Let there be no light

I am overawed by the predictive power of Leviticus, if I’m right in thinking that that’s the book that set the rules for orthodox jews.

As far as I can make out, from this BBC story, (Light sensors cause religious row) orthodox jews aren’t allowed to see by electric light on holy days.

A couple have taken legal action after claiming motion sensors installed at their holiday flat in Dorset breached their rights as Orthodox Jews.
Gordon and Dena Coleman said they cannot leave or enter their Bournemouth flat on the Sabbath because the hallway sensors automatically switch on lights.
The couple’s religious code bans lights and other electrical equipment being switched on during Jewish holidays.

I can’t understand the problem, here. If the hallway sensors detect that it’s dark – the outside world will have street lighting, surely.

So the litigious couple can’t go in the street anyway, as far as I can see. Because then they would be in non-kosher electric light anyway….

Unless street-lighting doesn’t count because those lights are already on when the couple leave their home. In which case, I suggest that they trick the sensors and just switch the lights on permanently in advance of any jewish holiday… Lateral thinking, hey?.

Did Leviticus ban all electric light?
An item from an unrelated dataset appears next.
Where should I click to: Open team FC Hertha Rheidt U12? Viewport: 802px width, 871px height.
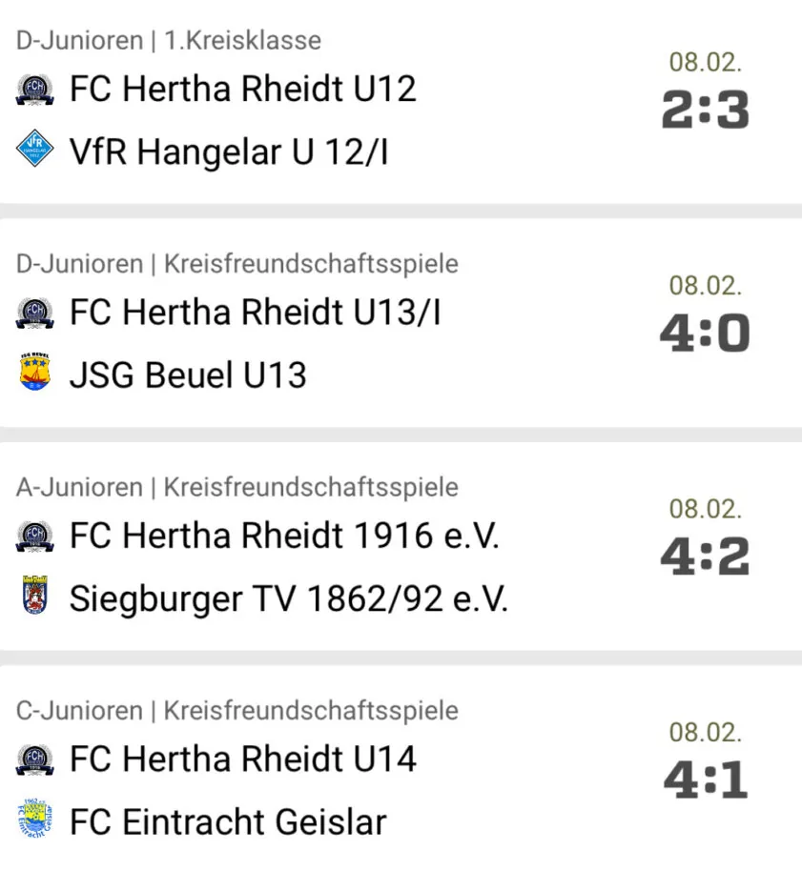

Or just proscribe electric light switches and motion sensors but say some lights were acceptably kosher?

As I said at the beginning – this rulebook seems so amazingly farsighted. There must have been real prophets at work, if they foresaw electric lighting a few thousand years ago. Is there anything in there about when we get the jetpacks?

10 thoughts on “Let there be no light

  1. In fact why do they want to leave their flat in the dark anyway? Shouldn’t they be staying in and resting?

  2. T_W
    Yes. The whole story is a baffler. It’s got to be one of the silliest religious compensation claims… well, since the last one I’ve read about.

  3. I think the orthodox Jewish proscription is against lighting a fire(or spark) on the sabbath. That is why they can’t turn on lights(because there is a spark that occurs when the switch is flipped). They may be trying to argue that motion sensors are turning on the lights when they are in the hall, but they are the ones causing it…so therefore they are being made to turn on lights against their will. I don’t mind people working things out amongst themselves to accommodate stuff like this, as long as the state doesn’t get involved in enforcing their beliefs. Maybe the landlord could replace the lights with LED bulbs which they could argue (still might be unsuccessful) that they are not lighting with a fire like incandescent bulbs or a spark like fluorescent bulbs. The sensor doesn’t cause a spark, it does starts and stops the flow of electrons. Some interpretation might be that any light is like a fire, then nothing will accommodate them.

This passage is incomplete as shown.